Source document
Im writing a program to walk a filesystem using os.walk.

I have my for loop using os.walk, and onerror function as follows:

def walk_error(os_error):

    return(os_error)

def main():

    for root, dirs, files in os.walk('/var/spool/cron/', onerror=walk_error):

    print(root, dirs, files)

Where does that return statement from the onerror function go to? How do I reference it? I can certainly just do print(os_error) in my walk_error function and it will work fine. But I want to save that error somewhere.

How do I, say, add a list as an argument to the error handling function aswell, so I can append that error to a list of my failed directories?

For example:

def walk_error(os_error, list_of_errors):
    list_of_errors.append(os_error)

That would work great! But unfortunately it doesnt seem you can do that type of a function call with multiple arguments in the onerror call.

Or how do I assign that returned value to a variable to do that in my main function? That os_error is being "returned" but its not returned to any of the 3 tuples that os.walk generates. Is there a way to reference that returned value in main()?

Work instructions
**A)** Reproduce the part of the os.walk question that starts at "for root, dirs, files" and ends at "the onerror call.".
**B)** In the os.walk question, what directory path is passed to os.walk?
**C)** Summarize the os.walk question in two sentences.

Data segment
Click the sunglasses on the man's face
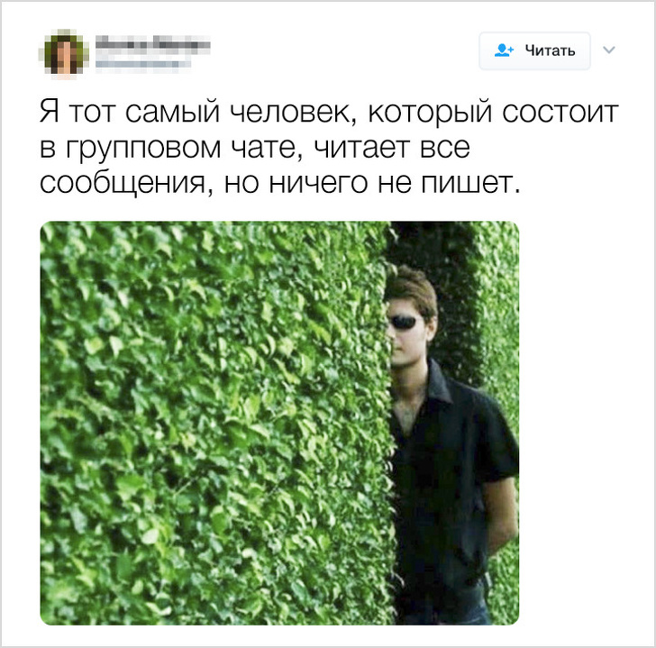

Exercise answers
**A)**
for root, dirs, files in os.walk('/var/spool/cron/', onerror=walk_error):

    print(root, dirs, files)

Where does that return statement from the onerror function go to? How do I reference it? I can certainly just do print(os_error) in my walk_error function and it will work fine. But I want to save that error somewhere.

How do I, say, add a list as an argument to the error handling function aswell, so I can append that error to a list of my failed directories?

For example:

def walk_error(os_error, list_of_errors):
    list_of_errors.append(os_error)

That would work great! But unfortunately it doesnt seem you can do that type of a function call with multiple arguments in the onerror call.

**B)** '/var/spool/cron/'

**C)** The writer is walking a filesystem with os.walk and an onerror function named walk_error, and asks where the value returned by that function goes and how to reference it in main(). The goal is to save each error, for example by passing a list to the handler and appending the error to it, but it doesn't seem the onerror call allows a function with multiple arguments.